Kun je het hieronder volgende arrest in hoger beroep over de beschadigde etalageruit hervatten, te beginnen na de laatste zin die getoond wordt?

• _BRONTEKST_:
━━━

Onderzoek van de zaak

Dit arrest is gewezen naar aanleiding van het onderzoek ter terechtzitting in hoger beroep van
28 november 2017 en, overeenkomstig het bepaalde bij artikel 422, tweede lid, van het Wetboek van Strafvordering, naar aanleiding van het onderzoek ter terechtzitting in eerste aanleg.
Tegen voormeld vonnis is namens de verdachte hoger beroep ingesteld.
Het hof heeft kennisgenomen van de vordering van de advocaat-generaal en van hetgeen door de raadsman naar voren is gebracht.
De advocaat-generaal heeft gevorderd dat de verdachte voor het ten laste gelegde zal worden veroordeeld tot een taakstraf voor de duur van 45 uren, subsidiair 22 dagen hechtenis en dat de vordering tot tenuitvoerlegging van de eerder voorwaardelijk opgelegde straf zal worden afgewezen.

Vonnis waarvan beroep

Het hof verenigt zich met het vonnis waarvan beroep en zal dit derhalve bevestigen met dien verstande dat het hof de bewijsvoering aanpast en de overwegingen omtrent de straf aanvult zoals hierna te noemen.
Aanpassing bewijsmiddelen
Aan de als redengevende inhoud van het door de politierechter gebezigde en in het vonnis van 27 maart 2017 opgenomen bewijsmiddel 4 wordt ingevoegd na de zinsnede“(…) bezig met de flessen.”:
A: Ik heb wel getikt met mijn hand op het raam. Ik sprak met die meneer door het raam middels gebarentaal.
en uit het bewijsmiddel 4 worden geschrapt de woorden na “(…) u hierover zeggen? A:”:
“Nee. Dat heb ik niet gedaan.”
Omwille van de leesbaarheid wordt het bewijsmiddel 4. zoals dat komt te luiden hier weergegeven:
4. Een proces-verbaal met nummer PL1300-2016170630-5 van 7 augustus 2016, in de wettelijke vorm opgemaakt door de bevoegde opsporingsambtenaar [verbalisant] (doorgenummerde pagina’s 12-16).
Dit proces-verbaal houdt in, voor zover van belang en zakelijk weergegeven, als vraag dan wel
mededeling van verbalisant en als de op 7 augustus 2016 tegenover verbalisant afgelegde
verklaring van
de verdachte:
V: Kunt u zich herinneren dat u met die fles tegen de etalageruit heeft getikt?
A: Er is iets gebeurd, ik weet dat ik daar was.
V: De aangever zegt in zijn verklaring dat hij u even later weer met een fles in uw handen zag staan en zag dat u deze fles tegen de etalageruit gooide. De etalageruit is hierdoor beschadigd. Wat kunt u hierover zeggen?
A: Ik was wel bezig met de flessen.
A: Ik heb wel getikt met mijn hand op het raam. Ik sprak met die meneer door het raam
middels gebaren taal.

━━━

• _AANGELEVERDE GEGEVENS_:
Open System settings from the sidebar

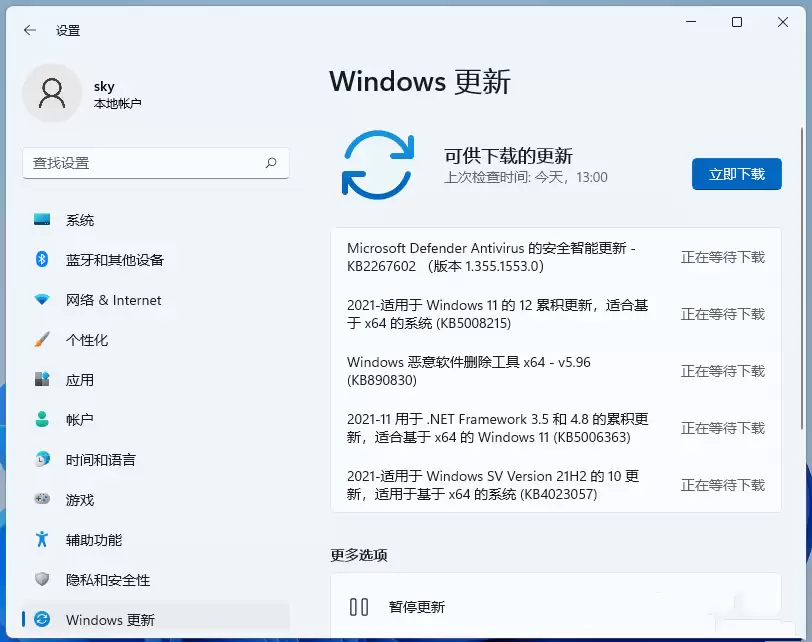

━━━

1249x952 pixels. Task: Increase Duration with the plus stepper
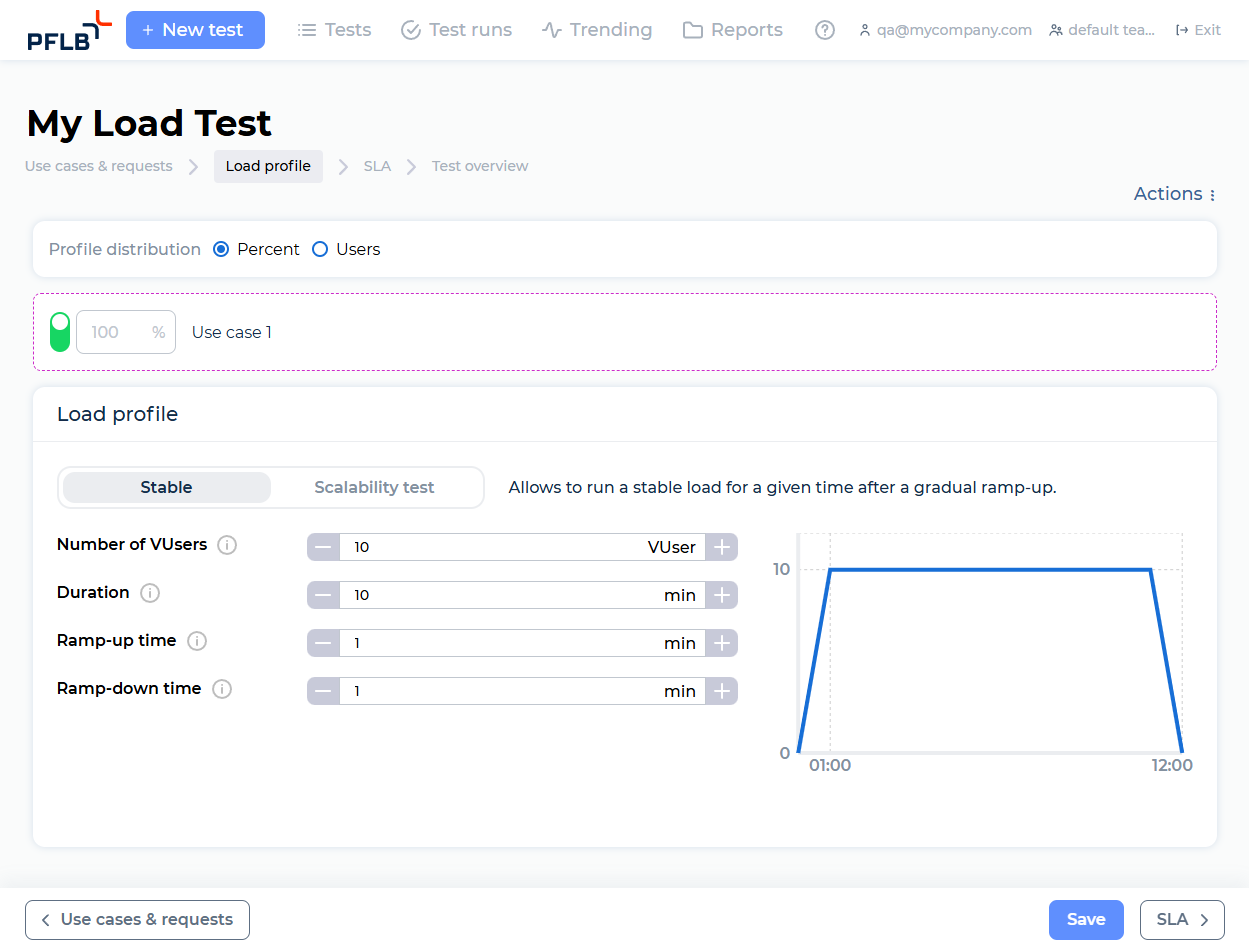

━━━

• _RESULTAAT_:
Overweging omtrent de straf

De raadsman heeft bepleit dat toepassing wordt gegeven aan artikel 9a van het Wetboek van Strafrecht dan wel dat aan de verdachte een geheel voorwaardelijke taakstraf wordt opgelegd. Hij heeft daartoe aangevoerd dat de verdachte, na een lange tijd een dakloos bestaan te hebben geleid, thans een vaste verblijfplaats heeft gevonden in de vorm van het [naam] en begeleiding door de reclassering geniet.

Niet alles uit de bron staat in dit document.